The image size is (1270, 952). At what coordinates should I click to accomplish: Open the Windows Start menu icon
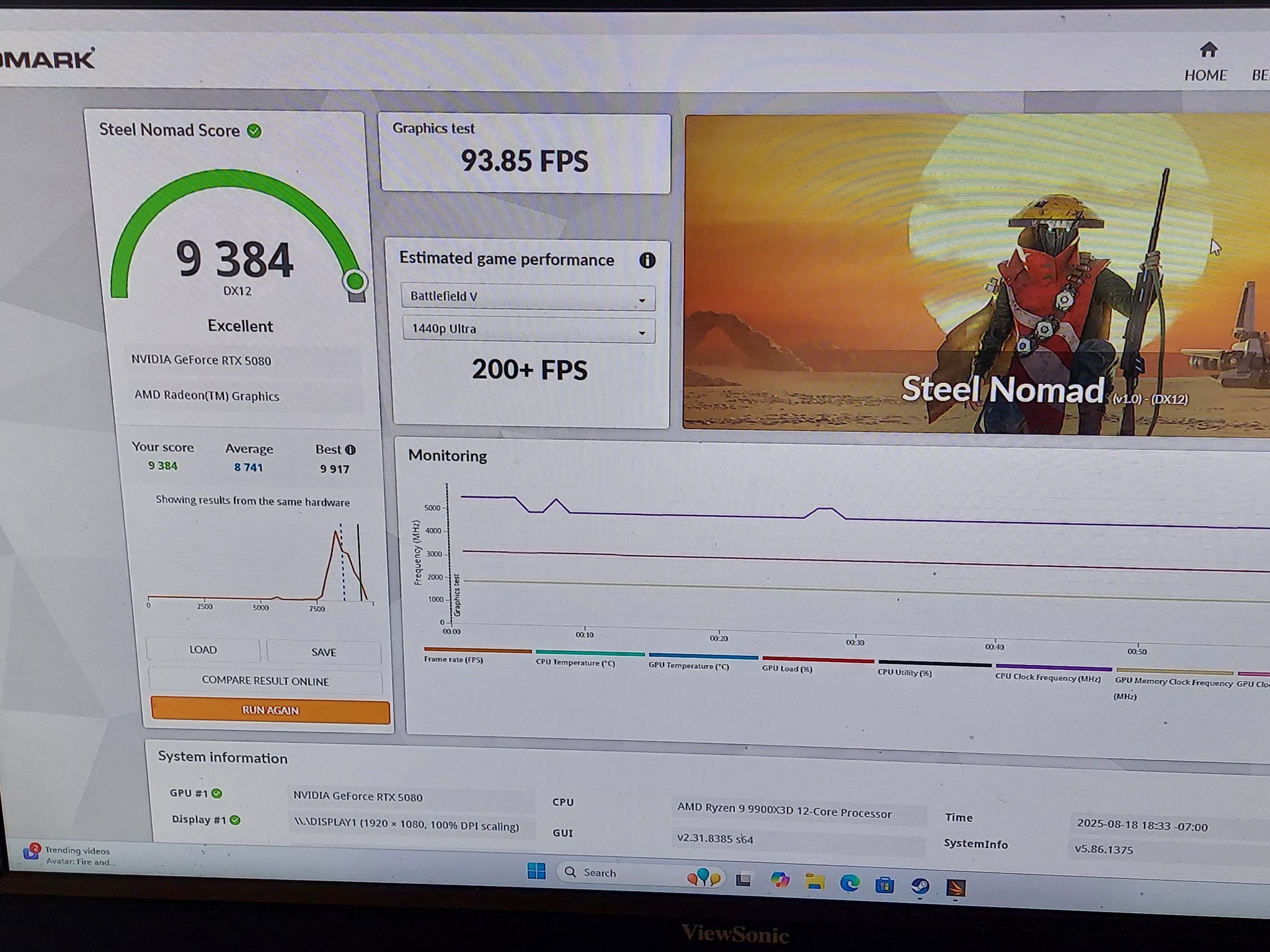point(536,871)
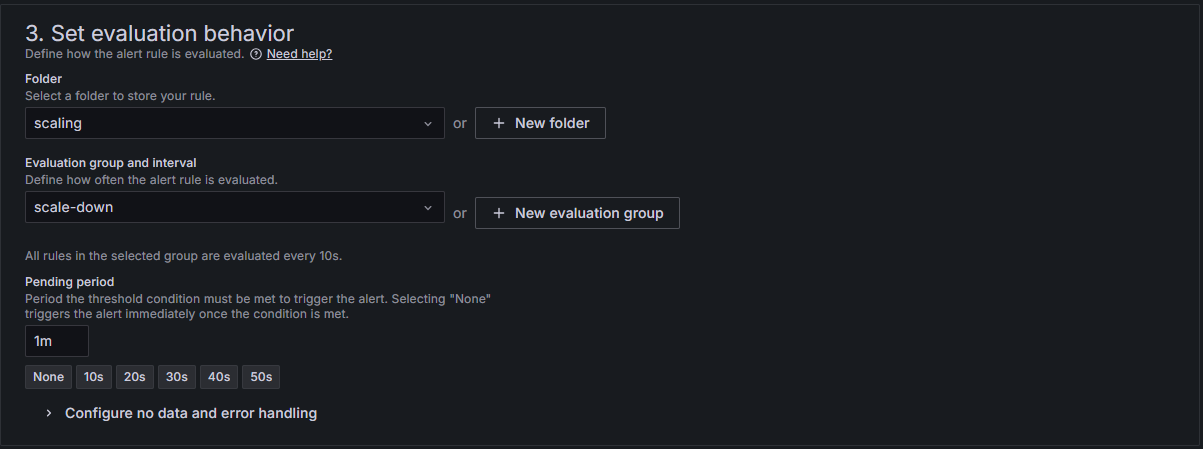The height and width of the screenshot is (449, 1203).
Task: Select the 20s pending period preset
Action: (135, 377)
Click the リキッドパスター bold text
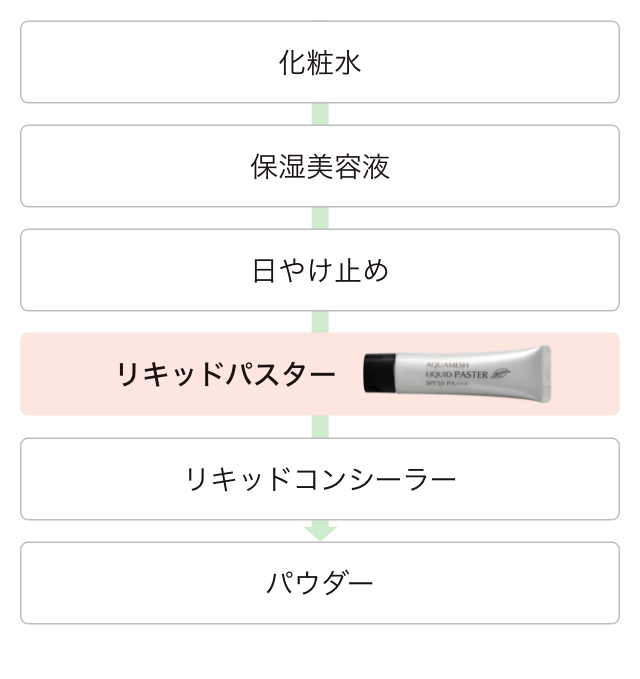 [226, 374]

··········

WORK ITEM: Give every entry again as it is, dropping its pictures.

REPLY:
The image size is (1270, 952). At what coordinates should I click to accomplish: Open the Windows Start menu icon
point(536,871)
The height and width of the screenshot is (449, 1203).
Task: Select the 20s pending period preset
Action: (135, 377)
Click the リキッドパスター bold text
 [226, 374]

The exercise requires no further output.